▸ **RECORDS FOR THE EXERCISE**:
********************
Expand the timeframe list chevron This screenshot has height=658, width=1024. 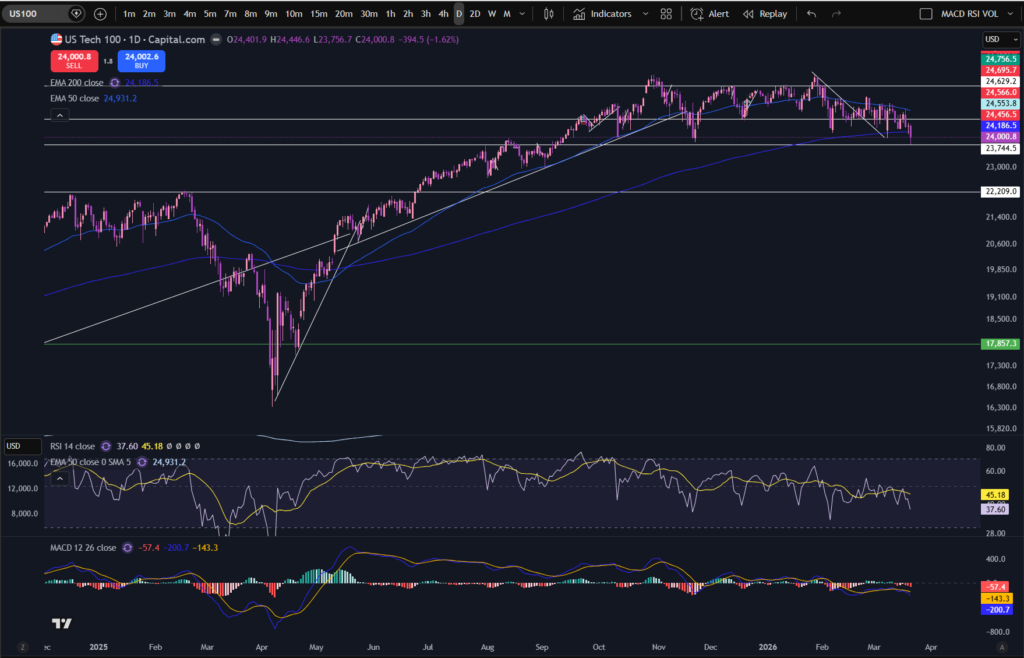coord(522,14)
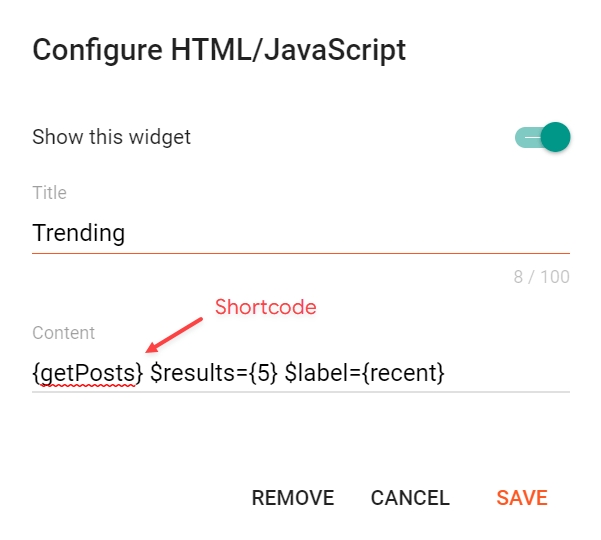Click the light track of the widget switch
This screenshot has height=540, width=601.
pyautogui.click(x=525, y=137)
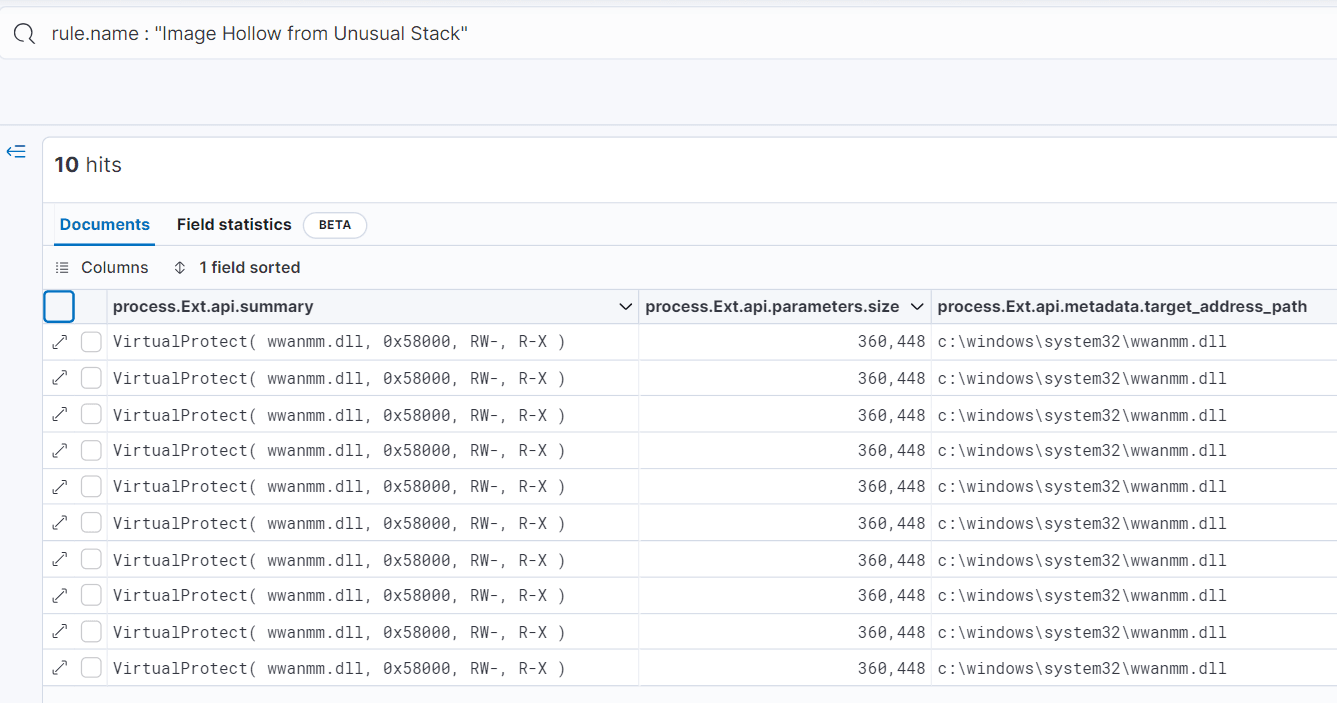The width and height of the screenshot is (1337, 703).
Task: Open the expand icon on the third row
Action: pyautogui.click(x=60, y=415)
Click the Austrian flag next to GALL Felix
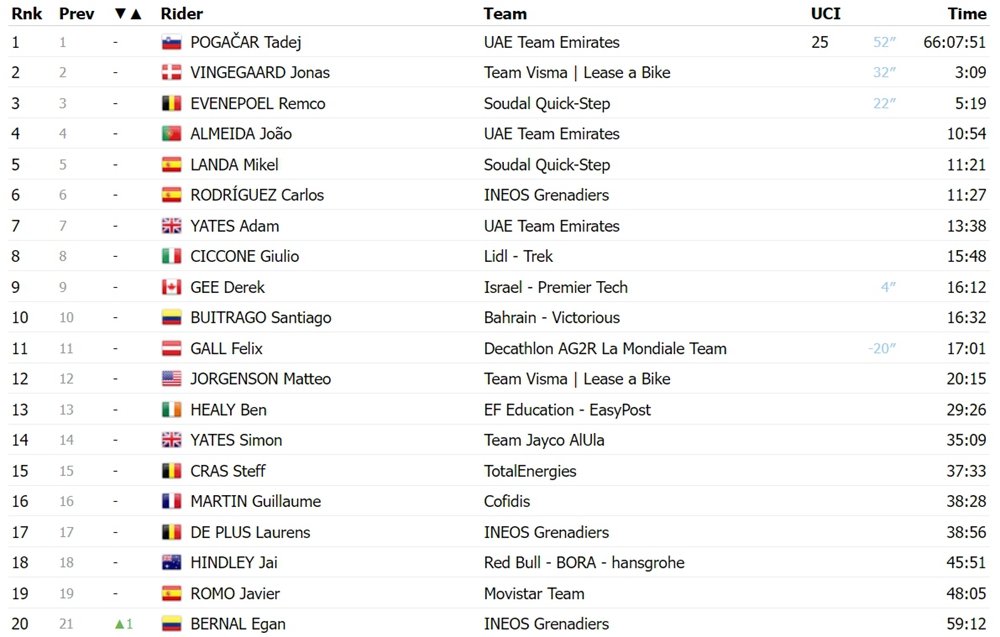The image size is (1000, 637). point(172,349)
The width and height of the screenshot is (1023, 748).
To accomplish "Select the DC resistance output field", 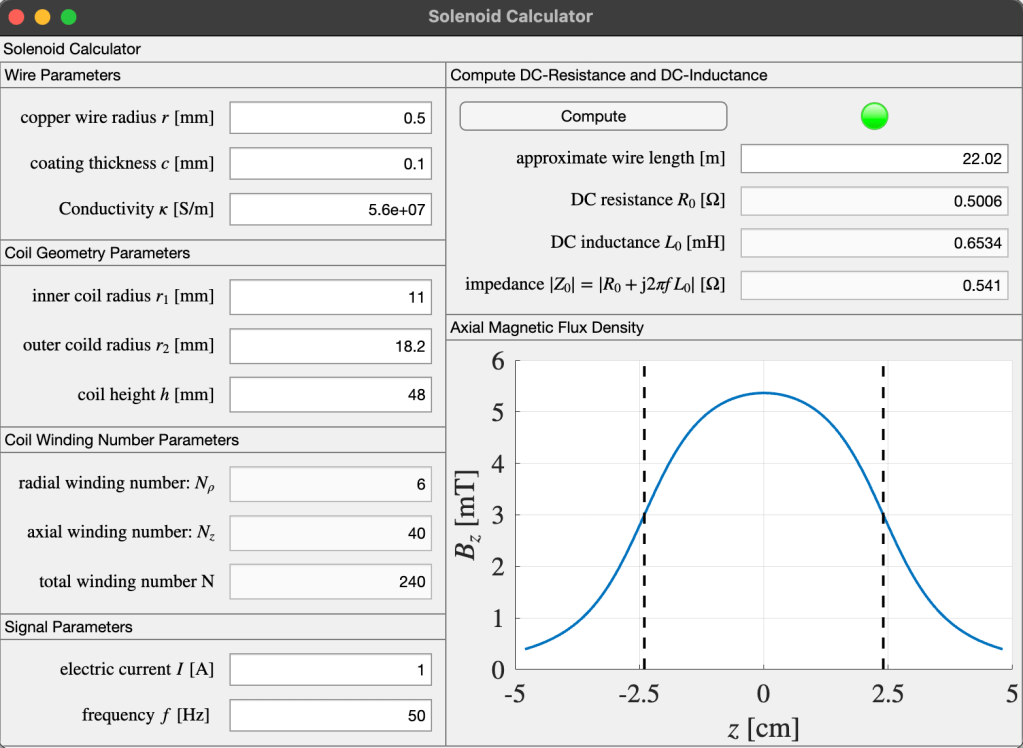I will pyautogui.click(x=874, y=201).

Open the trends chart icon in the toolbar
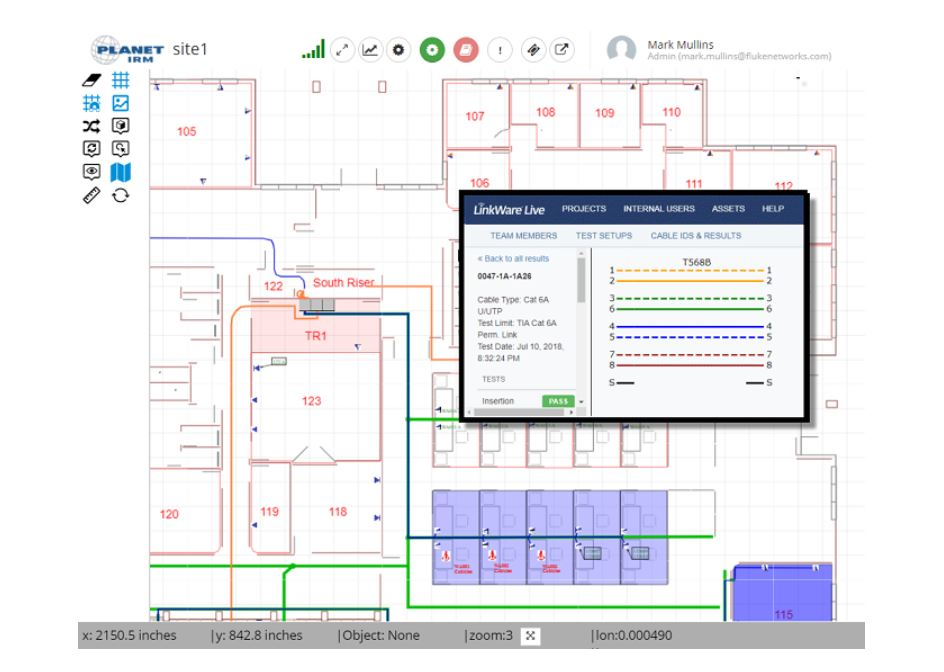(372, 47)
********************
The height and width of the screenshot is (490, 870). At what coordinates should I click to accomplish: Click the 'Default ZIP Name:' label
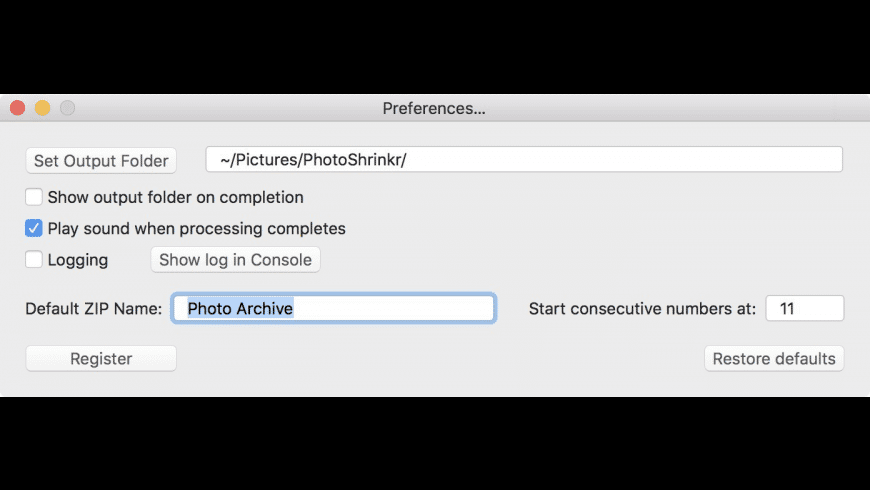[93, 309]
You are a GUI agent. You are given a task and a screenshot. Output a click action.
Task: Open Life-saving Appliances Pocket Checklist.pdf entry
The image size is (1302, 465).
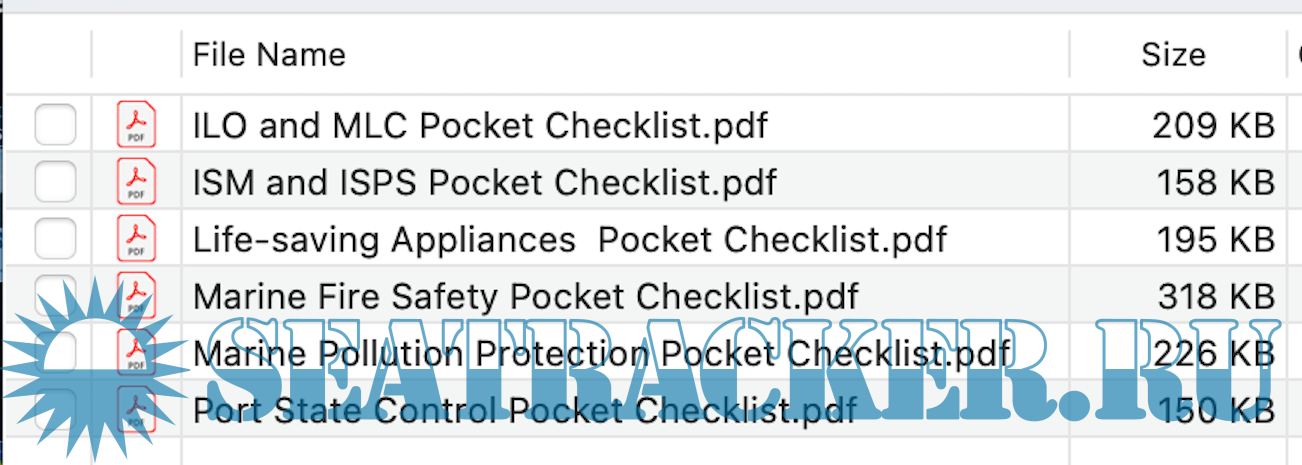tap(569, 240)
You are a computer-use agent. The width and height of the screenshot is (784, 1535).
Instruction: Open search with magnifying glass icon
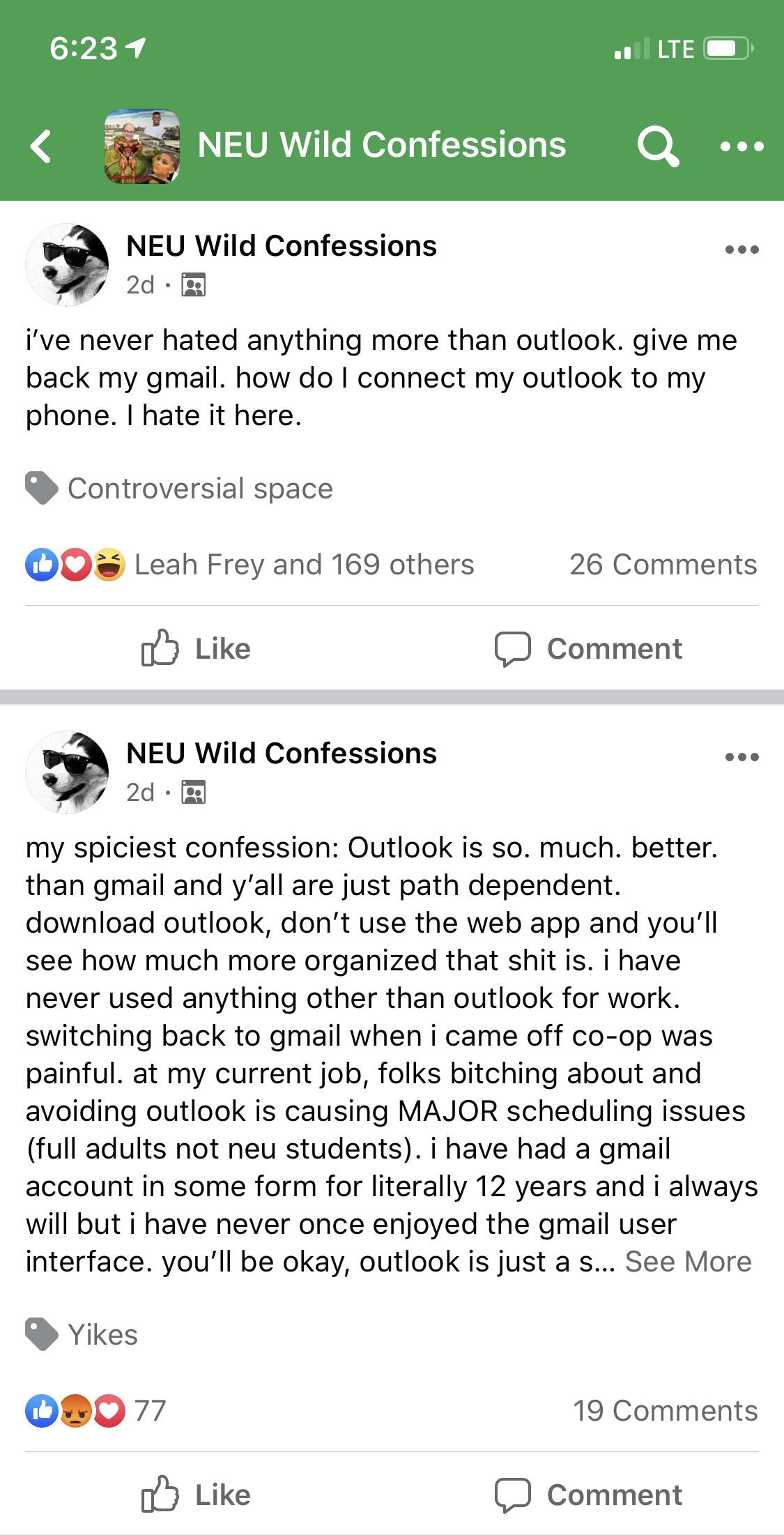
********************
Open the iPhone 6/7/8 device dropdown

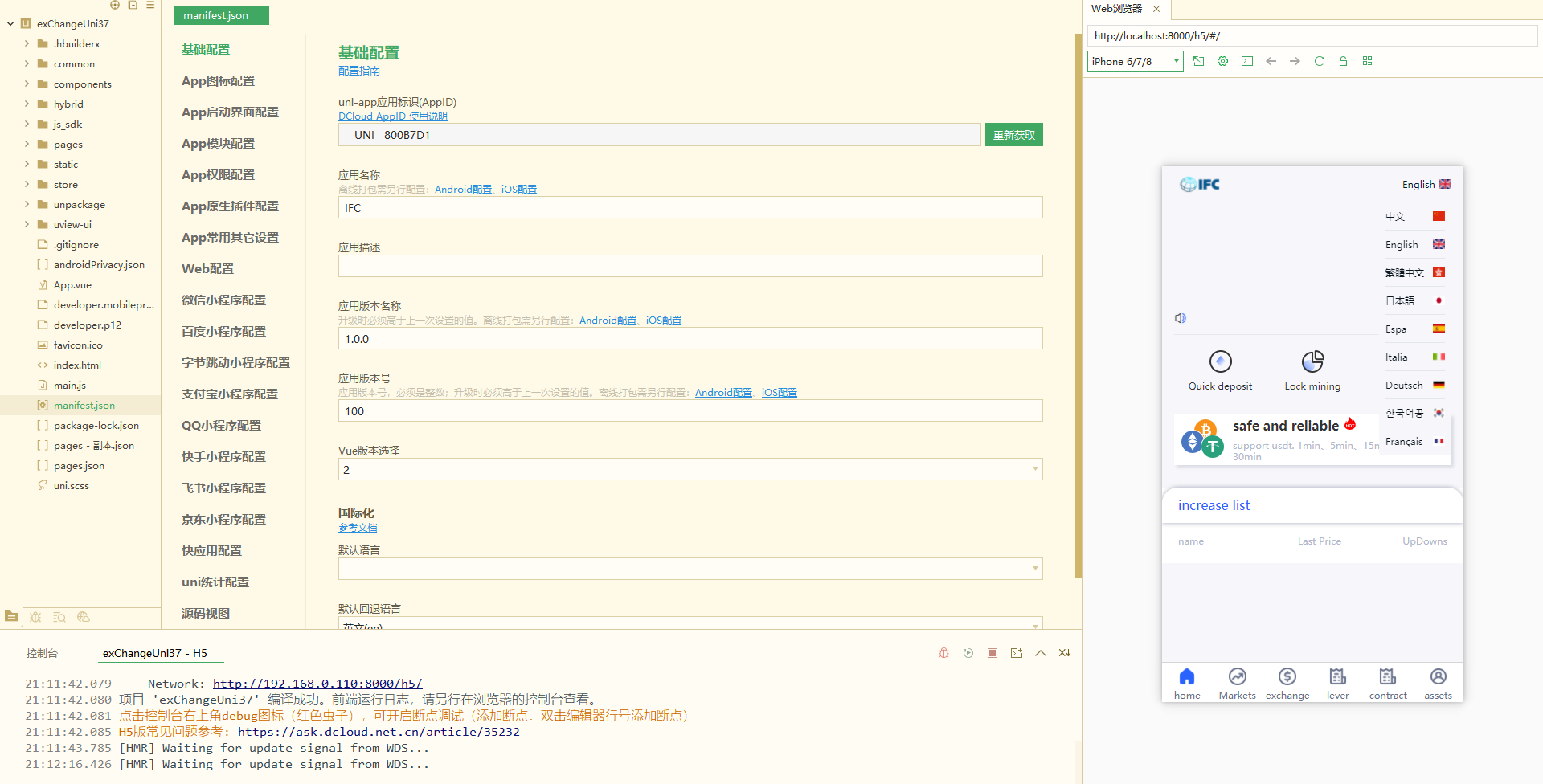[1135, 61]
********************
▸ **WORK REQUIRED**: What is needed is every line of the records above that contains the word "agent".

▸ **EXPECTED ANSWER**:
You are a GUI agent. You are given a task and a screenshot. Output a click action.
You are a computer-use agent. The width and height of the screenshot is (784, 1535).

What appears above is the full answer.